=== Stated task ===
Swap each "Identify" for "Find" in the data below and leave every other part as it is.

##### Stored data

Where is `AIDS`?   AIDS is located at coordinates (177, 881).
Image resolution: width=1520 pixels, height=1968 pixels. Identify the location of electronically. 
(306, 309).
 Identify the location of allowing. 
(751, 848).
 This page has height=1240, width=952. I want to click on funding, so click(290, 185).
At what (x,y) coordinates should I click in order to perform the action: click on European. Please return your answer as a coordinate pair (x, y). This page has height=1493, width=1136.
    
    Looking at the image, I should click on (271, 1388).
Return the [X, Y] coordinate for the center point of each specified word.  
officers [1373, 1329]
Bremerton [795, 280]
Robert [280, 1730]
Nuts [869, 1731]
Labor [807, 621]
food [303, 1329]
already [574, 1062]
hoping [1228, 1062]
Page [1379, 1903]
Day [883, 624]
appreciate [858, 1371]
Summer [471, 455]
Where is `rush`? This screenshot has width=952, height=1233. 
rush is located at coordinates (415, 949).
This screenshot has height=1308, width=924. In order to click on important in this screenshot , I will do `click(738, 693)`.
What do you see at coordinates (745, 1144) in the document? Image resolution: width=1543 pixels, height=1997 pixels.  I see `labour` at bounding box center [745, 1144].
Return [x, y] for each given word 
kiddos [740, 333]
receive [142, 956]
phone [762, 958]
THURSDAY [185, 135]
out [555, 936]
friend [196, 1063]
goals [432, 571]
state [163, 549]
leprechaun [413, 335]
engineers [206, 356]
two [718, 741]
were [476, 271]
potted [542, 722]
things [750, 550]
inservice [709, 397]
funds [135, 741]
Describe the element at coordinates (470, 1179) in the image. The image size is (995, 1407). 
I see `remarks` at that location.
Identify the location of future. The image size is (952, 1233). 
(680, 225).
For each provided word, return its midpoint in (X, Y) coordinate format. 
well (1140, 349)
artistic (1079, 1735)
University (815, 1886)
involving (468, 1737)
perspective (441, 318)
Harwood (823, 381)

##########

=== The output ===
Where is `AIDS`?   AIDS is located at coordinates (177, 881).
Image resolution: width=1520 pixels, height=1968 pixels. Find the location of electronically. 
(306, 309).
 Find the location of allowing. 
(751, 848).
 This page has height=1240, width=952. I want to click on funding, so click(290, 185).
At what (x,y) coordinates should I click in order to perform the action: click on European. Please return your answer as a coordinate pair (x, y). This page has height=1493, width=1136.
    
    Looking at the image, I should click on (271, 1388).
Return the [X, Y] coordinate for the center point of each specified word.  
officers [1373, 1329]
Bremerton [795, 280]
Robert [280, 1730]
Nuts [869, 1731]
Labor [807, 621]
food [303, 1329]
already [574, 1062]
hoping [1228, 1062]
Page [1379, 1903]
Day [883, 624]
appreciate [858, 1371]
Summer [471, 455]
Where is `rush`? This screenshot has width=952, height=1233. 
rush is located at coordinates (415, 949).
This screenshot has height=1308, width=924. In order to click on important in this screenshot , I will do `click(738, 693)`.
What do you see at coordinates (745, 1144) in the document? Image resolution: width=1543 pixels, height=1997 pixels.  I see `labour` at bounding box center [745, 1144].
Return [x, y] for each given word 
kiddos [740, 333]
receive [142, 956]
phone [762, 958]
THURSDAY [185, 135]
out [555, 936]
friend [196, 1063]
goals [432, 571]
state [163, 549]
leprechaun [413, 335]
engineers [206, 356]
two [718, 741]
were [476, 271]
potted [542, 722]
things [750, 550]
inservice [709, 397]
funds [135, 741]
Describe the element at coordinates (470, 1179) in the image. The image size is (995, 1407). 
I see `remarks` at that location.
Find the location of future. The image size is (952, 1233). 
(680, 225).
For each provided word, return its midpoint in (X, Y) coordinate format. 
well (1140, 349)
artistic (1079, 1735)
University (815, 1886)
involving (468, 1737)
perspective (441, 318)
Harwood (823, 381)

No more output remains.